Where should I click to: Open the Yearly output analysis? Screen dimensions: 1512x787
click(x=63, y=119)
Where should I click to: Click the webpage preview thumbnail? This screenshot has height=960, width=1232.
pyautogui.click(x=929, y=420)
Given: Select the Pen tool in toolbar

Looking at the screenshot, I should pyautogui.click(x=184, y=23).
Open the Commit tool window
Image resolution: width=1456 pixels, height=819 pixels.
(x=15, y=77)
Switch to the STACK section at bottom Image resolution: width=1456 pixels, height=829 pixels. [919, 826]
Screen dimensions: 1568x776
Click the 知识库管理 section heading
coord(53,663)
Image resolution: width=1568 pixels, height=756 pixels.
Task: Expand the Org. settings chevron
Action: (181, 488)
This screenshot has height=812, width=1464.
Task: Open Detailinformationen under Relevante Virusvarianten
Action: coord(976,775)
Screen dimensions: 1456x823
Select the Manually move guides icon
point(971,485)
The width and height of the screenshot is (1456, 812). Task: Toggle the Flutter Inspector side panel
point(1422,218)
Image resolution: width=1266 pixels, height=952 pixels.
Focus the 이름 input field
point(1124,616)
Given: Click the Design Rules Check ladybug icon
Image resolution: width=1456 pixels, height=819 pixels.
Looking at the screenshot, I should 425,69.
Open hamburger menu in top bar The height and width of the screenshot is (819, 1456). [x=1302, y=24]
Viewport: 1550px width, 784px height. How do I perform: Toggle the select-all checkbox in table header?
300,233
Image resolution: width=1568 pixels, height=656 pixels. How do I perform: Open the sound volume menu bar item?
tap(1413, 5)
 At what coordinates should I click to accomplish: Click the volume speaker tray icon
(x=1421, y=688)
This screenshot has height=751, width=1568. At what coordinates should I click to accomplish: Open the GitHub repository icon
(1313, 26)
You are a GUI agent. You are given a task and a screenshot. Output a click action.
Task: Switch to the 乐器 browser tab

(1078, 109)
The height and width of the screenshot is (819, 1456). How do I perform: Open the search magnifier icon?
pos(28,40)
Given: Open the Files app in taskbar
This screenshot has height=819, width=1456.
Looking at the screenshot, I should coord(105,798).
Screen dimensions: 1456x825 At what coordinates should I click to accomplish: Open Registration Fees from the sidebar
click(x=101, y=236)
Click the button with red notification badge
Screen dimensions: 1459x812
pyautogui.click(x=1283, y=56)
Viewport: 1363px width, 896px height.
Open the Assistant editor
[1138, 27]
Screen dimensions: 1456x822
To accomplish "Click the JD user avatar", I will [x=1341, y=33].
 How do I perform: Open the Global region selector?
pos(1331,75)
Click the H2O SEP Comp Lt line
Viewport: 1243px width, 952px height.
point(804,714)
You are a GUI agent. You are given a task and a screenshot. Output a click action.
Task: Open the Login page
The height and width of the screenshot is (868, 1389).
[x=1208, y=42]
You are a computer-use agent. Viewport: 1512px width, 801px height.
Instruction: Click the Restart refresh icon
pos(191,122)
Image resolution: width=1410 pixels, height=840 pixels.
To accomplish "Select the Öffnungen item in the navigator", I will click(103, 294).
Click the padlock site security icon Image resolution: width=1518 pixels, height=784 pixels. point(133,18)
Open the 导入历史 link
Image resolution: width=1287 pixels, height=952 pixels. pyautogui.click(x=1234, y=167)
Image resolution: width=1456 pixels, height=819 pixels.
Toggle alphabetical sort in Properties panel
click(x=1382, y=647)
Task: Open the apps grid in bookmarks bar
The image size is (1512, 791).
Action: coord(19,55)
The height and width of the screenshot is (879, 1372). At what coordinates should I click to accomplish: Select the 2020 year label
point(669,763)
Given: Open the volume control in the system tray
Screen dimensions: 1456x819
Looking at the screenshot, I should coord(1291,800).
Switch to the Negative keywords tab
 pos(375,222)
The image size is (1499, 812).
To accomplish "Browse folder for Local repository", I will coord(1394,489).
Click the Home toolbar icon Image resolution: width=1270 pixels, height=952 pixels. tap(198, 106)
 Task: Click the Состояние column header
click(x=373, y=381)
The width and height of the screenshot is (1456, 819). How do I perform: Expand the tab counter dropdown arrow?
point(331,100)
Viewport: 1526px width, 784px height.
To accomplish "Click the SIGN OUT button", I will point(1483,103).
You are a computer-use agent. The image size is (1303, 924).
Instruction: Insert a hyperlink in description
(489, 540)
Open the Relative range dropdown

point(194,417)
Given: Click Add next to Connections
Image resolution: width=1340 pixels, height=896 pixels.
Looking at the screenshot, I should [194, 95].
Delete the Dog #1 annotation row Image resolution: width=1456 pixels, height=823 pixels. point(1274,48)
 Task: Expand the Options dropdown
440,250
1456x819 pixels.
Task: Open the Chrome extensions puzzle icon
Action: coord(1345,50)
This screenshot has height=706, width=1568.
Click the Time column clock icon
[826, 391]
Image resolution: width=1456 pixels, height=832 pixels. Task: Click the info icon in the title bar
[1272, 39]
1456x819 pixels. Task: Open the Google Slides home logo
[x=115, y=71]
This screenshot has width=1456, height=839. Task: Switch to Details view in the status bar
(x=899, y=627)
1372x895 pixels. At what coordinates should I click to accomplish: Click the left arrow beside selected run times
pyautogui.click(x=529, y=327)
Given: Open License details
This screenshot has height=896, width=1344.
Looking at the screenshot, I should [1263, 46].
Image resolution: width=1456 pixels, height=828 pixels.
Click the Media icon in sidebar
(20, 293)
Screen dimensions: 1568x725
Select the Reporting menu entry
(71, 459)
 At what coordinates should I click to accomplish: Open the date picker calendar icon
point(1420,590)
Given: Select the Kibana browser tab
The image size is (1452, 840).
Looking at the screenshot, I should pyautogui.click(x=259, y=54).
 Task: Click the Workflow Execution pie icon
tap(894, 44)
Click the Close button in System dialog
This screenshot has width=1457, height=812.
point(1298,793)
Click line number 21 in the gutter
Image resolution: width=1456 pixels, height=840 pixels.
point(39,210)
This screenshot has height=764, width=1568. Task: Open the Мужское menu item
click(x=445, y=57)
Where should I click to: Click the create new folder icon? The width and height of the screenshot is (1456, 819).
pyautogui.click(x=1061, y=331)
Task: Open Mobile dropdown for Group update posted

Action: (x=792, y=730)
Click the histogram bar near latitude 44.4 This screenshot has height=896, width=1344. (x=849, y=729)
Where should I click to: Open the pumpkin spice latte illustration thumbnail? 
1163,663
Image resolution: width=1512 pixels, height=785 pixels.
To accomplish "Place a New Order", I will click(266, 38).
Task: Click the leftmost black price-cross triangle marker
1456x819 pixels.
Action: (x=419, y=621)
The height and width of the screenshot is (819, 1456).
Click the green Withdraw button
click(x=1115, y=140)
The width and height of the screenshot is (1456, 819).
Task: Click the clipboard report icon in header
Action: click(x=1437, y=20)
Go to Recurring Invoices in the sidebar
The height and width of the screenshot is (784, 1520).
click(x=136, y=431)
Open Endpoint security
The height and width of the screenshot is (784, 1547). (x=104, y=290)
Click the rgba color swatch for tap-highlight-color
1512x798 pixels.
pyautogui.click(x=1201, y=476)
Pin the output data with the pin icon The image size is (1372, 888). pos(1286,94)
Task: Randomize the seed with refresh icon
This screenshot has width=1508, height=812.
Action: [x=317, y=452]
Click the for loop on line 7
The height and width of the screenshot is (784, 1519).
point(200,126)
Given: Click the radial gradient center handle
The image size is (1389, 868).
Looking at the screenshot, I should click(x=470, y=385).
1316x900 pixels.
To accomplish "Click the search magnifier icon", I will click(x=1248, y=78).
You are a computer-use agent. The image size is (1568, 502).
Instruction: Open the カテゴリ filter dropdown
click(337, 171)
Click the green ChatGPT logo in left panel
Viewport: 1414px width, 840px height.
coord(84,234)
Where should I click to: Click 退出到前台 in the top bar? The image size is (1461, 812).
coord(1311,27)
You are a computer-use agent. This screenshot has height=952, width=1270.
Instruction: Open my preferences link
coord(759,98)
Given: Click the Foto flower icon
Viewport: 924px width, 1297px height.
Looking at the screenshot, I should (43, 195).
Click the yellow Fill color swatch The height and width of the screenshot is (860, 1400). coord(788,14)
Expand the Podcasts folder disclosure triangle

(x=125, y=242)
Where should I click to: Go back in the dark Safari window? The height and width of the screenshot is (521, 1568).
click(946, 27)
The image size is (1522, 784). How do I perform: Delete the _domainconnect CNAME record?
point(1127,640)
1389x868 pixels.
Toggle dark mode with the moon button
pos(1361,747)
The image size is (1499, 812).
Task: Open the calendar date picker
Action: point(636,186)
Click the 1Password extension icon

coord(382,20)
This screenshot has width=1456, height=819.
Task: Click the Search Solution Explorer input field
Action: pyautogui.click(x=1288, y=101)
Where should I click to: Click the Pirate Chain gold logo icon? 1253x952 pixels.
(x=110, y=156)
━━━
- [Work instructions] Work through the data and report how many of its lines hold the word "computer", giving only the figure.

- [Task result] 4